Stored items
[Start of section]
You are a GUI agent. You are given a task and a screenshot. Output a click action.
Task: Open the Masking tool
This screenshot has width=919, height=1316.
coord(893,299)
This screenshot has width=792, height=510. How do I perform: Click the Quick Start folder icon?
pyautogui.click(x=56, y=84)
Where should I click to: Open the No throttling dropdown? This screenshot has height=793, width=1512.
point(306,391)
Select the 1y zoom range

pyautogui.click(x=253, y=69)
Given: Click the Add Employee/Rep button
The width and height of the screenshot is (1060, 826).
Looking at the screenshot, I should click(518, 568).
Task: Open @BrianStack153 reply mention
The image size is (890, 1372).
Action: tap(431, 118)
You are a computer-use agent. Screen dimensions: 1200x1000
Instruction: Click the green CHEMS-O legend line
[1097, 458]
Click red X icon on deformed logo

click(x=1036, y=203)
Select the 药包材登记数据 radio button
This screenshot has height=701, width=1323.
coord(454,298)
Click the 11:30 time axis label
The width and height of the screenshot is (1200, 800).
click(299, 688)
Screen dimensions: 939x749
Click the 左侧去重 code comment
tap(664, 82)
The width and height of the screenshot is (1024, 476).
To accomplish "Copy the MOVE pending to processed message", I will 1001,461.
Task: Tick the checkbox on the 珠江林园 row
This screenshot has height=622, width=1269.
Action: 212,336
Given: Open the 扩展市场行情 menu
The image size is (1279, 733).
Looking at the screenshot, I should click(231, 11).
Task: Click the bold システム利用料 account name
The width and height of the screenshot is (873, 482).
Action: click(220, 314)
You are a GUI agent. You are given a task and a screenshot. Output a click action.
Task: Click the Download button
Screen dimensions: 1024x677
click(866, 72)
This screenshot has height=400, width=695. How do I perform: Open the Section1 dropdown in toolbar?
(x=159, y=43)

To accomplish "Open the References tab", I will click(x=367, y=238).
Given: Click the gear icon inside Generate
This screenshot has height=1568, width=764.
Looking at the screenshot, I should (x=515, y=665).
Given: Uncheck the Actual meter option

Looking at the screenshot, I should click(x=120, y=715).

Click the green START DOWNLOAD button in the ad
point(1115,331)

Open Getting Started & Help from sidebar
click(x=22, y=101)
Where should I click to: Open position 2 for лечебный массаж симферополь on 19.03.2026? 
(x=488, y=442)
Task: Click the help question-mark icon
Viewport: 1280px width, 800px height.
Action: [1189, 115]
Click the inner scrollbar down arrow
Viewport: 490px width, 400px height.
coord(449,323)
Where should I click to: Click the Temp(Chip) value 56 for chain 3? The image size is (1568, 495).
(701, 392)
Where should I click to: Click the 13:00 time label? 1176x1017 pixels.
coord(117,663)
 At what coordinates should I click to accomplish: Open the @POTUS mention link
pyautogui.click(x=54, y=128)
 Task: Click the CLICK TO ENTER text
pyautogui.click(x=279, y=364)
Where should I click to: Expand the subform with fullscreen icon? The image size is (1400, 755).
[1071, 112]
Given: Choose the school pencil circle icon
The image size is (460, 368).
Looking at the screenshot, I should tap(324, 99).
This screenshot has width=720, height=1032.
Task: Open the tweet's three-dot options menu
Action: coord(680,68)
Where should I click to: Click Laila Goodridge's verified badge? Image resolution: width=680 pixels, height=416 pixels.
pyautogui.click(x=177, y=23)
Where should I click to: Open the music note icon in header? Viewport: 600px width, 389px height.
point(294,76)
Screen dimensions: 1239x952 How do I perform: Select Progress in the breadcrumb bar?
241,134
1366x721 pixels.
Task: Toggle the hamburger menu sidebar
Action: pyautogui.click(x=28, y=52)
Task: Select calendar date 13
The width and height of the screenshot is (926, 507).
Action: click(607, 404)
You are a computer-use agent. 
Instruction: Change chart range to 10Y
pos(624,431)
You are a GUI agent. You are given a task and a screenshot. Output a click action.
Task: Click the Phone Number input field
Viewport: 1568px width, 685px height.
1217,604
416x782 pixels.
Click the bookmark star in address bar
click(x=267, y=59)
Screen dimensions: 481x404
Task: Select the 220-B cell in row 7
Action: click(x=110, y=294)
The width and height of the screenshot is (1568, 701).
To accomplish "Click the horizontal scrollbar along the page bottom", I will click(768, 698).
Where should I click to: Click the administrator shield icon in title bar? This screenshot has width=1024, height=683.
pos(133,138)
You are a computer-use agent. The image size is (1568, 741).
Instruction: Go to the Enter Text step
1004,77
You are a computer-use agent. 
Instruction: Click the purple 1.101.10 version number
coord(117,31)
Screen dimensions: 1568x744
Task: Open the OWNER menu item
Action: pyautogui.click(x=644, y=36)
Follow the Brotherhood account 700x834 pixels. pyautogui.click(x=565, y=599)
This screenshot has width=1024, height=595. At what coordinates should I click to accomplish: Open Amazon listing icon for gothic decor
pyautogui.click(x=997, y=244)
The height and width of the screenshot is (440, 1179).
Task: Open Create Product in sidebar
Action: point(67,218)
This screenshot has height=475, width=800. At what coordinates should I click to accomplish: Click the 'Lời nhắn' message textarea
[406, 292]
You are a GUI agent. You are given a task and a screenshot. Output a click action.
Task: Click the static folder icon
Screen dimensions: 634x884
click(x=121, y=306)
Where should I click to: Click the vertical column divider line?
[End of section]
- Exercise aim: Copy out every line of the records that the string "account" appears in.

- Solution for this exercise:
Task: Click the bold システム利用料 account name
Follow the Brotherhood account 700x834 pixels. pyautogui.click(x=565, y=599)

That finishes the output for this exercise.